Satellites use different parts of the electromagnetic (EM) spectrum depending on their mission. Communications satellites primarily use the radio spectrum, and within that satellite operators choose the frequency that best suits their needs. In many cases, different spectrums can be used on a single satellite. For instance, a communications satellite may manage data uplink and downlink in one band but use another frequency for TT&C (telemetry, tracking and command).
The portion of the EM spectrum used for radio runs between 3 kilohertz (KHz) on the low end up to 100 gigahertz (GHz) on the upper end.

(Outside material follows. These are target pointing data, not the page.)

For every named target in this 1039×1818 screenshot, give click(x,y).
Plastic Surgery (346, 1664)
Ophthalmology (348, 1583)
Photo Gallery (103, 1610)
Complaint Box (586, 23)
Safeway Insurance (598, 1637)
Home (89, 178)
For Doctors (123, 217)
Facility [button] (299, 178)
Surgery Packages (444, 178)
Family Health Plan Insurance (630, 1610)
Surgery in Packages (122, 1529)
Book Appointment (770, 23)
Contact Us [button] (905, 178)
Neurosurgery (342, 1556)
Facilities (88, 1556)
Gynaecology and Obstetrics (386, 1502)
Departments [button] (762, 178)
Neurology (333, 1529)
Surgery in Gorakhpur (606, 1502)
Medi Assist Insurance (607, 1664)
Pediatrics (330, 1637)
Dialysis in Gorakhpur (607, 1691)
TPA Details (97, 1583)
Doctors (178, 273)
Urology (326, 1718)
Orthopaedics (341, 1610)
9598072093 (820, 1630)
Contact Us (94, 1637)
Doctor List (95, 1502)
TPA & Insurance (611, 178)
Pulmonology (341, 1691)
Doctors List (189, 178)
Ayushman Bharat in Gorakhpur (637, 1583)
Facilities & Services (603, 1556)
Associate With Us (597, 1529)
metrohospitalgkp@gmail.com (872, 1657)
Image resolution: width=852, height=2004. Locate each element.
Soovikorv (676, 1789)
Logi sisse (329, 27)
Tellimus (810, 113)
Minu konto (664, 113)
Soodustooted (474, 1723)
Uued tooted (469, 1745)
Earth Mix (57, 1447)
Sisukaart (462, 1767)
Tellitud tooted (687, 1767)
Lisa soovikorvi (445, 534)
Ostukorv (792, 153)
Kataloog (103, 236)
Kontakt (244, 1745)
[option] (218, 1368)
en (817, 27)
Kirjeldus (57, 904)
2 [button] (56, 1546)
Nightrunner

The lowest frequency — very low frequency or VLF — is used for maritime navigation signals, and the familiar FM, which stands for frequency modulation, radio signals fall between 88 to 108 megahertz (MHz) — numbers you’d recognize from your car radio.
Today’s satellites mostly operate in radio bands between 30 MHz and 40 GHz, and different sections of that “bandwidth” have been grouped like this:
VHF (30-300 MHz)
Very High Frequency is often used for TT&C since it can reliably transmit over long distances.
UHF (300 MHZ - 3 GHz)
Often used for military and maritime applications, can also be used for TT&C and a variety of Earth observation, weather and navigation applications.
L-band (1-2 GHz)
The “slow and steady” highly reliable band that’s often used for text and small-data message transfer for asset tracking and other situational awareness applications.
S-band (2-4 GHz)
Often used for weather radar, ship radar and some communications satellites. This is the band used by NASA for communicating with the Space Shuttle and the International Space Station.
C-band (4-8 GHz)
A relatively low-frequency band often used for broadcast TV downlinks.
X-band (8-12 GHz)
Mostly used in military applications, X-band is also used for law enforcement speed detection as well as weather monitoring and air traffic control.
Ku-band (12-18 GHz)
This higher-frequency band is used widely in satellite communications, particularly satellite TV and mobile applications such as in-flight connectivity.
K-band (18-26 GHz)
The K-band portion of the radio spectrum is used in a number of satellite and terrestrial communications.
Ka-band (26-40 GHz)
As the numbers show, the Ka-band is a wide part of the higher-frequency satellite spectrum. Many geostationary satellites operate in the Ka-band, and the higher frequency allows for greater ability to move data.
Even higher bands: Q, V, W (36-100 GHz)
While less often used, satellite operators are always looking at areas of the EM spectrum that are “less crowded,” as these bands are. The advantage of using them is high frequency and greater availability, but the challenge is that they require more complex and expensive equipment.